The "Pine Sap" is a smooth, fleshy
little plant, colored red, yellow or orange, an bearing a raceme of
beautiful, waxy flowers of the same hue. It is only two or three inches
high, but its brilliant yellow or red tones render it quite conspicuous
when one does chance upon it. The Pine Sap is closely related to the
"Indian Pipe", which bears a number of pure white, one-flowered shoots
in dense clusters, and is quite common elsewhere in the state, but is
apparently not found in the Park.
That most aristocratic family of
flowers, the Orchid Family, also contributes two of its black-sheep to
this eerie group. These are the "Coral-roots", which are probably the
most common and conspicuous members of this band. The "Merten's
Coral-root" (Corallorhiza mertensiana) is a rich brownish-purple
spire, studded with flowers or the typical Orchid form. The "Spotted
Coral-root" (Corallorhiza maculata) is usually lighter in color,
affecting a yellowish brown, and its flowers each bear a white lip,
spattered with irregular purple blotches.
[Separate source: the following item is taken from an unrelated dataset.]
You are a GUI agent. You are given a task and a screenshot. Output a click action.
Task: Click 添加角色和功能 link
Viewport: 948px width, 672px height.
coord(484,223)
These orchids live upon
decaying humus, and to utilize it most effectively, they have developed
a much-branched system of fleshy roots, simulating a heap of interwoven
grey coral.
Growing among the Stone-crops, or
sedums, in the crevices of the rocks, little tubular, violet-tinged
flowers may sometimes be discovered. The stalks are yellowish, and a few
shriveled bracts are all the remain of the green leaves that may have
adorned and nourished them before they strayed from the unattractive
path of independence. This is the "One-flowered Broom-rape" (Thalesia
uniflora), which is an out-and-out parasite, and must derive all its
nourishment at the expense of its more self-reliant neighbors.
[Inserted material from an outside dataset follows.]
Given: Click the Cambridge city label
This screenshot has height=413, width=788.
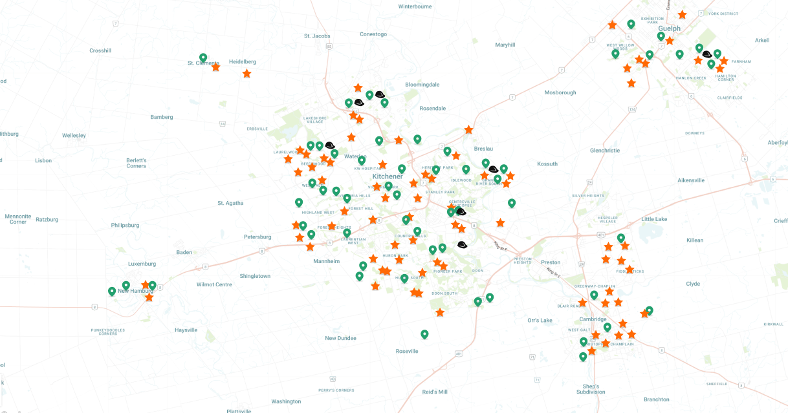Looking at the screenshot, I should click(593, 319).
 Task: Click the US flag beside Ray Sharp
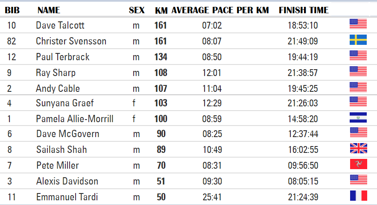pyautogui.click(x=358, y=71)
Since most of these plants have
relatives who can, and do, manufacture their own food, it is probable
that these phantom flowers also once lived entirely by their own
industry. But the competition for light and air was too keen in the deep
arboreal shade, so they resorted to trickery. Their wiles proved
effective, and they throve, but the stump of the flabby parasite is upon
them, and they have lost forever the ability to produce green leaves and
live self-reliantly.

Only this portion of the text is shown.